O gol de Ghiggia foi recebido em silêncio por todo o estádio. No entanto, sua força fora tão grande, seu impacto de tal forma violento, que o gol, um simples gol, parecia dividir a vida do brasileiro em duas fases distintas: antes e depois dele. Em Montevidéu, dois uruguaios morreram de emoção ao ouvir pelo rádio aquele desfecho inesperado. Aqui, dois brasileiros também não resistiram: um deles foi traído pelo coração, no instante do gol de Ghiggia; outro, procurou a morte por conta própria, atirando-se, tão logo o jogo acabou, do alto da arquibancada para o pátio interno que circunda o estádio.
Eis o MaracanazoQuando Jules Rimet chegou ao campo, para entregar a taça de ouro ao grande capitão Augusto da Costa, não entendeu nada. O jogo já tinha acabado, mas não havia guardas enfileirados, equipes perfiladas, nada, enfim, do que estava previsto pelo cerimonial preparado por Mário Pollo. Com a taça de ouro nas mãos, Rimet via, atônito, um bando de jogadores de camisa azul-celeste saltando de alegria no campo: como vinte anos antes, o Uruguai era o campeão do mundo.
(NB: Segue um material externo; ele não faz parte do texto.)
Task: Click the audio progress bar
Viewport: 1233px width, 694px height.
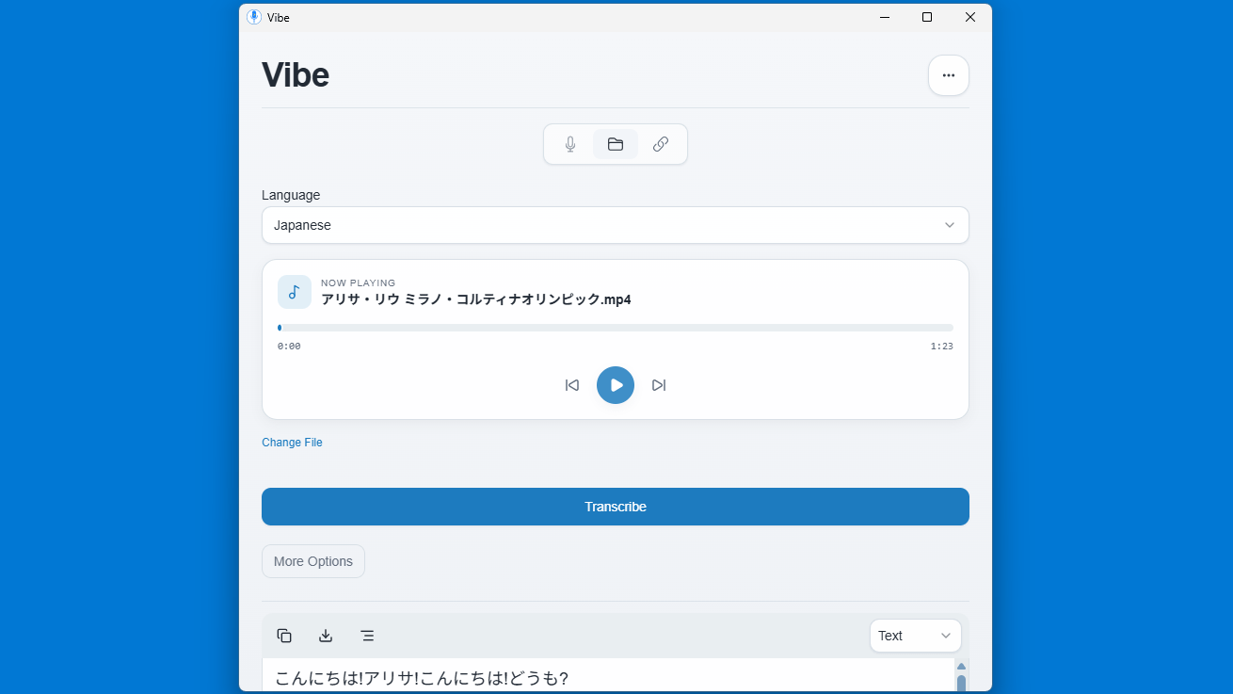Action: [616, 328]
Enquanto os jogadores brasileiros deixavam, desolados, o campo em que haviam perdido a última batalha, Rimet, ainda sem saber ao certo o que tinha acontecido, sentiu a taça escapar-lhe bruscamente das mãos. Pensou em gritar, mas logo viu que os jogadores uruguaios a tinham levado para a tradicional volta olímpica. Depois, o próprio Obdulio Varela veio trazê-la a Rimet, para que o presidente da FIFA, então, a entregasse oficialmente a ele, el gran capitán. Era um uruguaio alto, forte, de cabelos crespos, sisudo e caladão, que tinha a camisa encharcada de suor, como se tivesse, mesmo, enfrentado e vencido um país inteiro.
Artilheiro

Ademir (Brasil), 9 gols
Nome completo: Ademir de MenezesNascimento: 8 de novembro de 1922, em RecifeClubes: Sport, Vasco e Fluminense
Por causa de seu maxilar avantajado, foi conhecido como "Queixada". Foi um dos principais jogadores do Brasil na década de 1940, liderando o "Expresso da Vitória", grande equipe do Vasco na época. Em 1946, o técnico Gentil Cardoso chegou ao Fluminense e disse: "Dêem-me o Ademir que eu lhes darei o título". O atacante foi contratado e o Tricolor ganhou o estadual daquele ano.